I loved the patchwork construction of the reader's knowledge about the past. But then I wasn't sure why, after such a long build-up to the mystery, we didn't get all the answers. I'm torn over whether more complete answers were necessary for the investment we put in, or an acceptable plot choice. Most of the remaining mystery is Charlie's, and he's dead, and Vera points out more than once that there's nothing anyone can do about that fact. I'm sure that's why King did it--they're Charlie's secrets--but I still felt that we traveled with King in good faith that we'd learn the answers, and then we didn't.

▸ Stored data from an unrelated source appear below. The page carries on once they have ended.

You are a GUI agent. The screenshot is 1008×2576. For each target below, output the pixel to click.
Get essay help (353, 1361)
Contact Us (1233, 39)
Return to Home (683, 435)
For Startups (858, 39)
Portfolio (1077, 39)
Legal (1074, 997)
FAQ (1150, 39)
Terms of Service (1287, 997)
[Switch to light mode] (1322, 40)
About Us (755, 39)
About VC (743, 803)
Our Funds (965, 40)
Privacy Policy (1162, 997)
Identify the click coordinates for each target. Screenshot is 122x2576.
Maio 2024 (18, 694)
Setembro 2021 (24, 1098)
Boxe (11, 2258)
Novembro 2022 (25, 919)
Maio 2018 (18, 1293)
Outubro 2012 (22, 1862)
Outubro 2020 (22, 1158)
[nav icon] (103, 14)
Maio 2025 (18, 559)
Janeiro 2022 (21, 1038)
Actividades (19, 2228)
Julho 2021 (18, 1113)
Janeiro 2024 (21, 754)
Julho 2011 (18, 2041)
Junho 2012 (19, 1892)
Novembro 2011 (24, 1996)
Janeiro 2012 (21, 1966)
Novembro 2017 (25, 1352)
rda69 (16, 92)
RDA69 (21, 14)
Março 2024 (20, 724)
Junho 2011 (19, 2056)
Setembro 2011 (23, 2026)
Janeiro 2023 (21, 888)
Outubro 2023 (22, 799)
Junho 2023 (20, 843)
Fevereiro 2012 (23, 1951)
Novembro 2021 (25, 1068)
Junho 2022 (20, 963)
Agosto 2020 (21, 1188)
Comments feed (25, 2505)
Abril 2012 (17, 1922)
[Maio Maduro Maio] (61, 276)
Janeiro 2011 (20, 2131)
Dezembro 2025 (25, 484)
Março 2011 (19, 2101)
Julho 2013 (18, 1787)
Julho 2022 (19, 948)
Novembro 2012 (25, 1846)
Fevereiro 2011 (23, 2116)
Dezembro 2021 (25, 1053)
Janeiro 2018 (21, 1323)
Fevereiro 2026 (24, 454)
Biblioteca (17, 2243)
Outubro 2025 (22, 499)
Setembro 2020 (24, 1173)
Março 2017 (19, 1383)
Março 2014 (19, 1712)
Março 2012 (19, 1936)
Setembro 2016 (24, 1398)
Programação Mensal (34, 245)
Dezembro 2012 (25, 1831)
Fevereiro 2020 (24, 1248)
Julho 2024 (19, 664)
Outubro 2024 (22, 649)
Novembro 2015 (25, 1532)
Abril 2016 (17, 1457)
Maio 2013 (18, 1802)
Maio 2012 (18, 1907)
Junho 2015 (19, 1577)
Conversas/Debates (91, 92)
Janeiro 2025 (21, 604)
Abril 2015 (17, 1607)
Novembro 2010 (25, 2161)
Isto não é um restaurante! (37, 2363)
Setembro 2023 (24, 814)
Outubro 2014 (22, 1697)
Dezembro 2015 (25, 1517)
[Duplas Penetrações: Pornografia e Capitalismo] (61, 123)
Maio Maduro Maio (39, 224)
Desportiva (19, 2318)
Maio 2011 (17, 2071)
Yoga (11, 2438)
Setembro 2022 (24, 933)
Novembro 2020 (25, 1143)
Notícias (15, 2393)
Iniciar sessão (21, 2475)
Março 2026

--Was Charlie being sexually abused by John? I wasn't sure whether he truly had diarrhea (which might have come from anal intercourse), or whether he used that excuse with his mother for why his underwear was disappearing so regularly and she dragged him to the doctor as a result. He did in fact say that the doctor put him on (an unnamed) medication, which I thought implied the diarrhea was a real symptom he was having.
--Most important: why did Charlie tell Vera to go to the pet store? Did he think she could stop Jenny? And was it just cowardliness that made him show up at John's instead of joining Vera at 7 PM? Were we supposed to think--and this may be a stretch, because there's very little to support it--that Jenny paid John off (possibly with sexual favors) to overdose Charlie with pills? (I seem to recall Charlie taking something like ten of them...so it could also have been a kind of reckless, suicidal act.) After all, Charlie did say that Jenny was going to kill him.
In the end I felt that King wasn't willing to go as full bore with the darkness as the story needed. She wasn't willing to leave Vera with the uncertainty that life really has. Perhaps King felt protective about either our feelings as readers, or Vera's feelings as the main character. Four things nag at me as being "too-safe" choices: 1. that Vera was given an opportunity to open her heart to Charlie before he died and tell him how he hurt her ("You flew paper airplanes with them at the Pagoda; you allowed them to carve their initials in the oak, etc."); 2. that Charlie was able to tell her he loved her via the napkin letter; 3. that Charlie was able to give her--in a neat, bulging yellow envelope--everything that she'd need to implicate John and Jenny. I had thought all along that one of the reasons Vera was so conflicted about Charlie's death was perhaps that she hadn't been able to voice her feelings to him before he died. But in fact she had. And belatedly, he gets to voice his feelings to her, which is incredibly reassuring, and one of the pieces she needs to be able to get the courage to clear his name, but is maybe too pat in the form of a letter. And how much more difficult would it have been for her to tell the police without having physical evidence? How much more of a sacrifice? And finally, with respect to King's deliberate "trimming" of darkness: 4. I wanted Vera to have an uncomfortable sex experience with James. I mean he was 23. King did a good job of making him a bit stunted, but it's still hard to believe they'd have so many heavy kissing sessions in a car and never take it further.
This is all Monday-morning quarterbacking. I'm not even sure I'm right, or that I would change a thing if I were the author. I just had nagging feelings about some of these plot choices as the story was wrapping up. But I think as a writer King is fascinated by themes and ideas, not necessarily in perfecting plots. It's still a very strong book.